Broad beans are an easy crop to grow and, should you get a surplus, they freeze well. It’s possible to start them off under cold glass in February once you feel the worst of the weather is over. Or you can wait until early spring and sow them straight into the ground.
Use modular trays with 24 sections (6 x 4) and place them inside a large seed tray and then fill with seed-sowing compost.
Press one seed into each module and then water the whole tray well. Cover with wire if you have a mouse problem - these large seeds are a lure!
Once the young beans reach two inches in height harden them of outside for a week by placing them somewhere sheltered.
Then plant them out, before the long radical root gets tangled up in the hole at the bottom of each module!
Space them out, one plant every 9 inches (22 cm) with one foot ( 30 cm) between a double row. Put a series of canes round them and add some supporting string to avoid them flopping over other crops. Always top your canes with a cap or a small flower pot to protect your eyes from damage when you pick.
Use two seeds per hole to a depth of almost two inches (5 cm). Place one seed every 9 inches ( 22 cm) with one foot ( 30 cm) between a double row. Then plant a dozen extra seeds at each end of the rows for gapping up.

+++

Written exercise
Can you write out, word for word, the section of the broad bean guide that opens with the words "Use modular trays" and closes with "when you pick."?

+++

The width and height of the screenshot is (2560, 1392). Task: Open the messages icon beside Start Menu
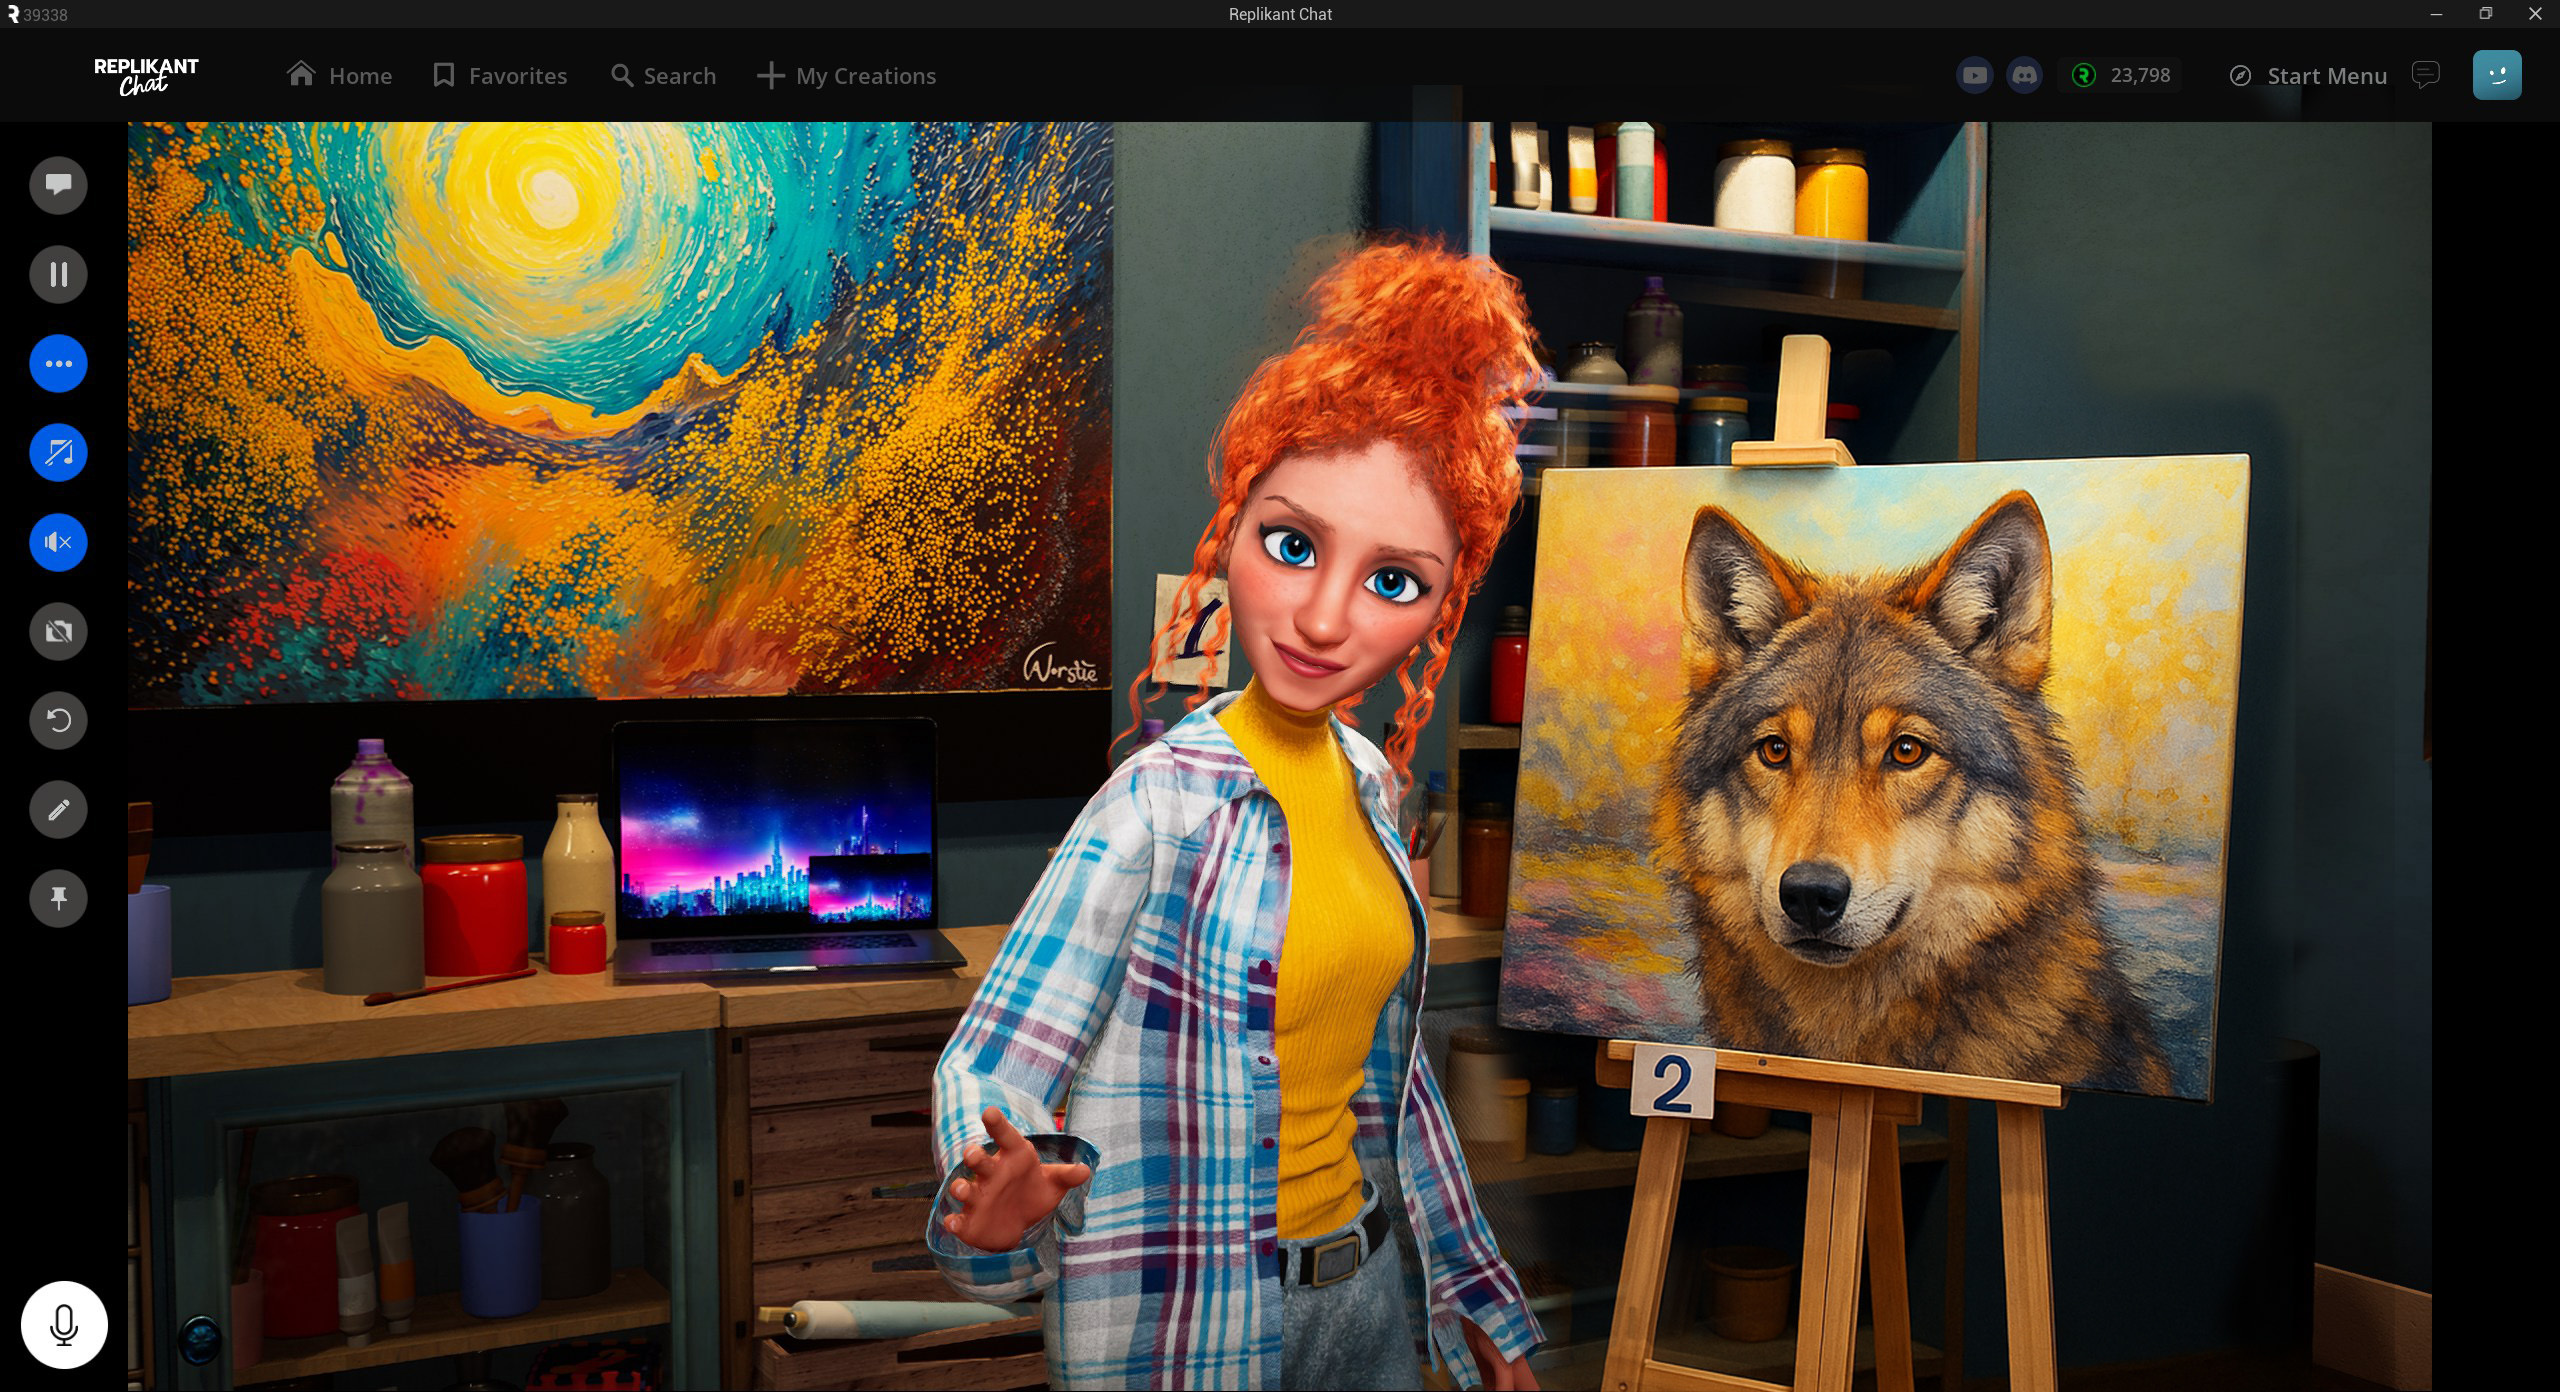[x=2425, y=75]
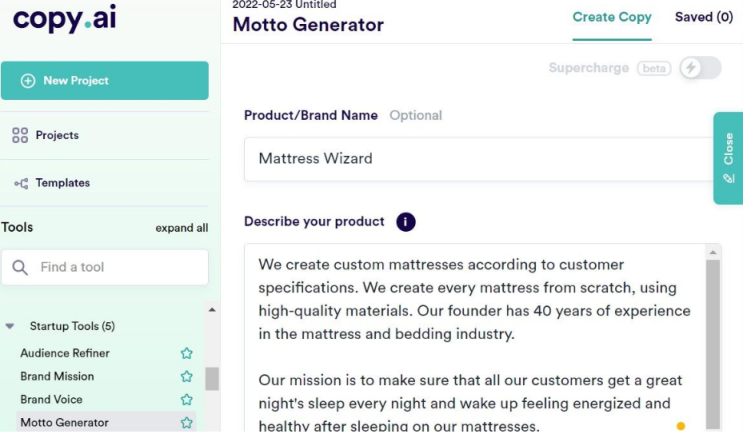The height and width of the screenshot is (434, 743).
Task: Click the copy.ai logo
Action: [x=65, y=19]
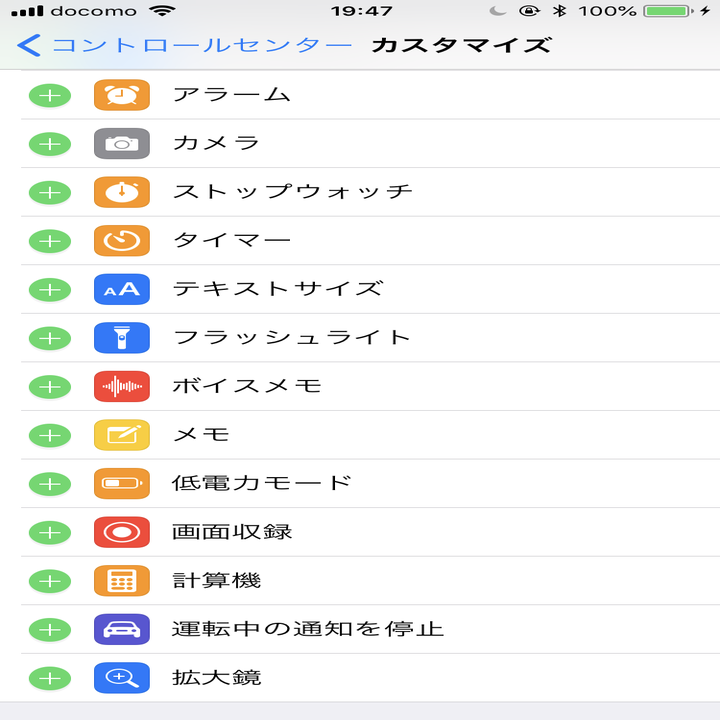Tap the gray Camera icon

[x=122, y=143]
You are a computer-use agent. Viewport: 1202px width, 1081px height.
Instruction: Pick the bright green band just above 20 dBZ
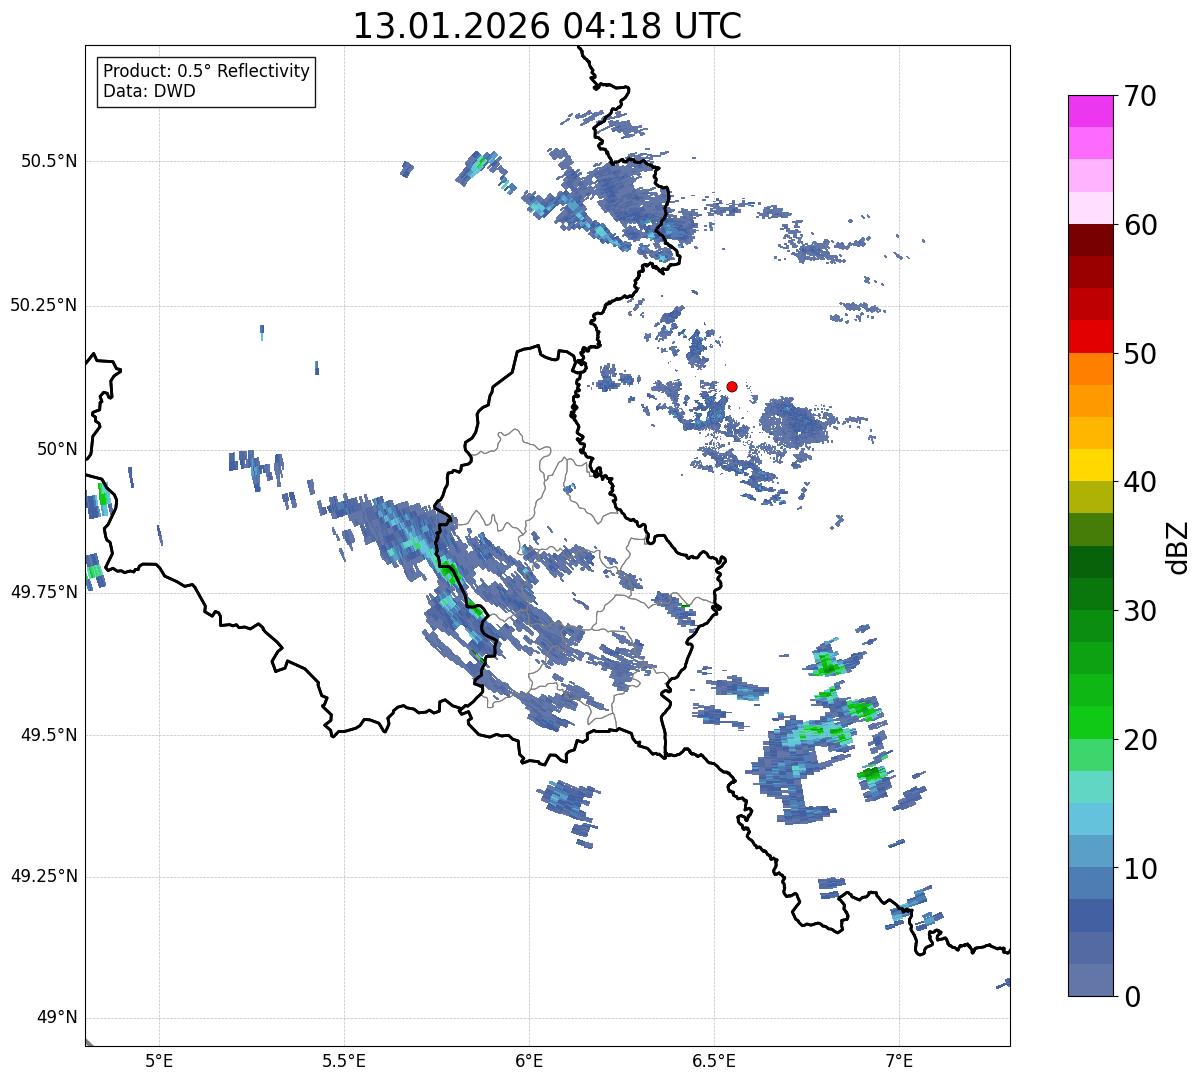1090,722
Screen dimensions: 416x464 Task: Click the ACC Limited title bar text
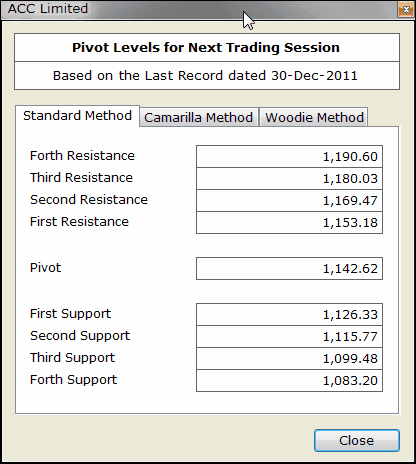(48, 8)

+++

Task answer
Use modular trays with 24 sections (6 x 4) and place them inside a large seed tray and then fill with seed-sowing compost.
Press one seed into each module and then water the whole tray well. Cover with wire if you have a mouse problem - these large seeds are a lure!
Once the young beans reach two inches in height harden them of outside for a week by placing them somewhere sheltered.
Then plant them out, before the long radical root gets tangled up in the hole at the bottom of each module!
Space them out, one plant every 9 inches (22 cm) with one foot ( 30 cm) between a double row. Put a series of canes round them and add some supporting string to avoid them flopping over other crops. Always top your canes with a cap or a small flower pot to protect your eyes from damage when you pick.